Required task
Copy verbatim the lines from the one containing "The height and" up to and including the one containing "click(62, 32)", leaving out the pictures.

Provided entries
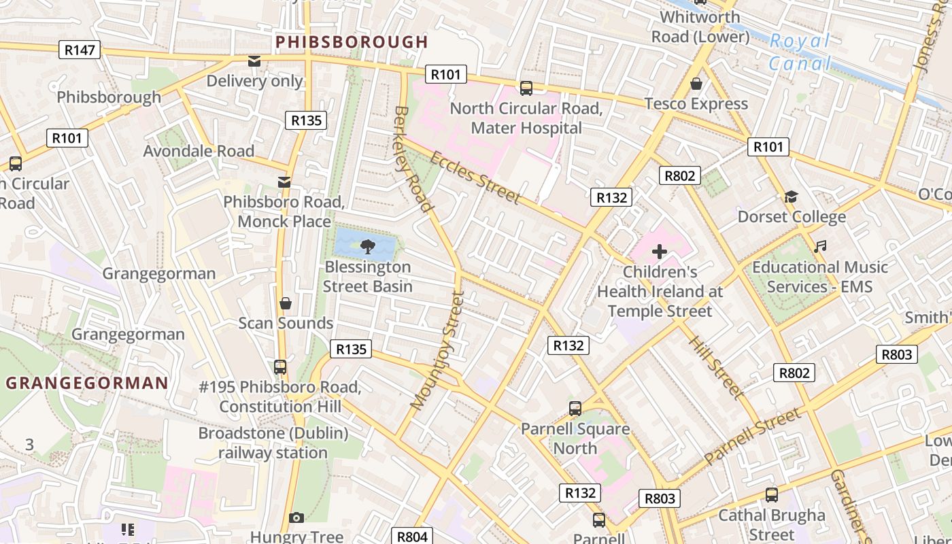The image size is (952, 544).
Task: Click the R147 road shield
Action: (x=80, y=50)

--

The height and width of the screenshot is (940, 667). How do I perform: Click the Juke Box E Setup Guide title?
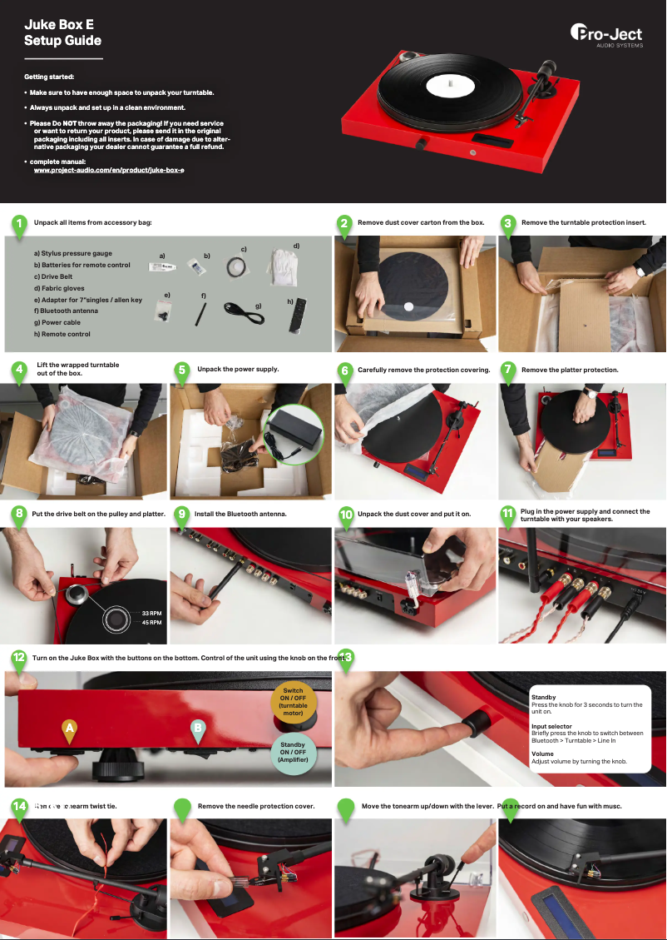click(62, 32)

Correct output
The height and width of the screenshot is (940, 667). How do I perform: Click the Juke Box E Setup Guide title?
click(62, 32)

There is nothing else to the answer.